So...also Tour am Samstag gefahren (gute 30km mit etwas Höhenmeter und ein paar trailigen Abschnitten) -> Also das Volle Programm für jemanden der noch nie Clickies gefahren ist ^^  

Bergauf fahren ist mit Clickies definitiv angenehmer sofern man das "ziehen" einsetzt. Da man ein ein wenig Spiel mit der Verse hat habe ich mich nie ans Bike gefesselt gefühlt...viel besser als ich dachte. 

Was definitiv ungewohnt ist (immernoch ^^) das man seinen Fuß nicht einfach vom Pedal nehmen kann (klar..) ... daran muss ich mich noch ein Stückweit gewöhnen.

Bei den "Trailigen" Auf & Abfahrten haben gerade bergauf (jede menge Wurzelzeug + Glatt...hat davor gute geschifft) die Pedale genervt... ab und an hab ich mit einem Fuss doch ausgeklickt (zwecks stabilisierung) und natürlich ist das Pedal immer andersrum wenn man wieder einclicken will -.-  

Ich muss dazu sagen das es mich aber wirklich nur "da" gestört hat... beim "normalen" Fahren über Forstwege etc störts mich nicht das man beim eincklicken das Pedal nochmal umdrehen muss -> das macht man so blind... nur bei dem Wurzelwerk war ich leicht überfordert (bin ja noch nen MTB-Noob ^^) zu gucken wo ich da gerade langrolle und gleichzeitig das Pedal zu drehen und einzuklicken. 

Die "normale" Tatzenseite der Pedale gehen übrigens auch gut... nicht mit den Clickschuhen (da ist die Sohle zu hart), aber mit meinen "normalen" Turnschuhen gabs da keinerlei Probleme (Sonntag-morgen-Bäckertour ^^).

Im Endeffekt war / bin ich doch sehr zufrieden... Die Vorteile überwiegen für mich... allein die (scheinbar !?) besserre Kraftübertragung sowie die (gefühlte) bessere Sicherheit bei schneller Abfahrten (man kann nicht vom Pedal rutschen) haben mich nun zum Clickie-Fahrer gemacht. 

Das ein / ausklicken sollte man vor der ersten Tour aber unbedingt ein paar mal üben ^^

edit:
Und nein...ich habe mich nicht einmal hingelegt weil ich aus den Clickies nicht rauskam...immerhin ^^

edit2:
Die Auslösehärte habe ich (nach 2 Runden um den Block) gleich mal ein gutes Stück härter einstellen lassen da man sonst auch mal "versehntlich" ausklickt. 
Ich finde das einklicken (aktuell) viel fummliger als das ausklicken


----------



## Cheapshots (20. April 2009)

Moin Moin,

ich hab gestern auch mein Rad wiederbekommen und bin gleich mal mit dem Bike und den neuen "Klick" Pedalen in den Wald ein paar Trails, anstiege und auch den nach hause weg testen! Ich muss sagen:

1: Ich hab das ausklicken einfach auf der fahrt dahin ein paar mal ausprobiert und hab mich in den 3h nicht 1x lang gemacht...(Bis auf einmal da war es recht knapp, der Boden war nass, der gang war zu hoch und der linke Fuß war eingeklickt obwohl ichs nicht wollte^^)

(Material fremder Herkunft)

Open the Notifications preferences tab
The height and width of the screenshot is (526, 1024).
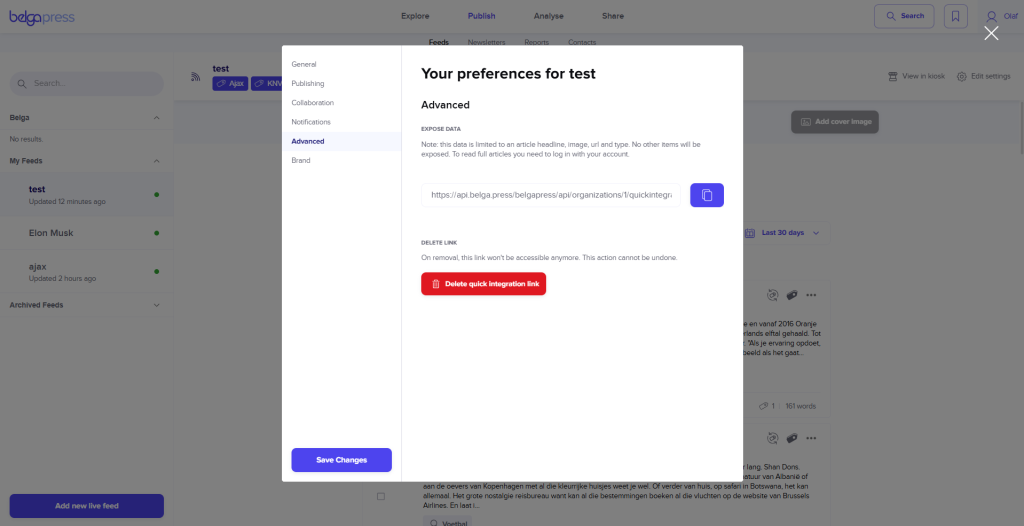click(x=311, y=122)
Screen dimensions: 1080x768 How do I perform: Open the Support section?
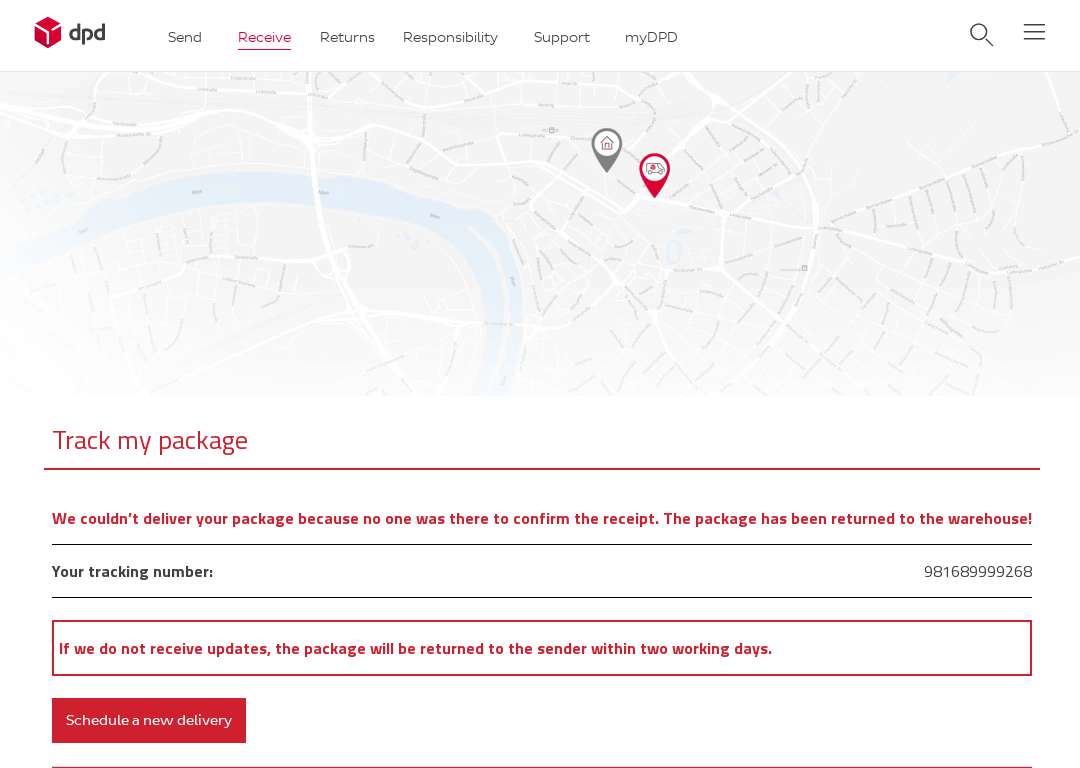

2: In den Trails muss ich mich auch erst noch daran gewöhnen, aber eigentlich macht man instinktiv die richtigen bewegungen, sobald man das Gefühl hat gleich könnte es eng werden ist der Fuß auch schon draussen xD

3: Beim Bergauf fahren hat man in meinen Augen einen großen Vorteil, geht fast wie von allein... Also ich war / bin ganz begeistert und hätte das nie gedacht!

Aber ich glaube man kann da wirklich nur sagen das ist Geschmackssache, der eine mag es der andere nicht, am besten ausprobieren! Und nicht vom ersten umkipper gleich entmutigen lassen, meistens denkt man danach erst recht dran, bzw. nach einiger Zeit wird das wohl automatisch passieren!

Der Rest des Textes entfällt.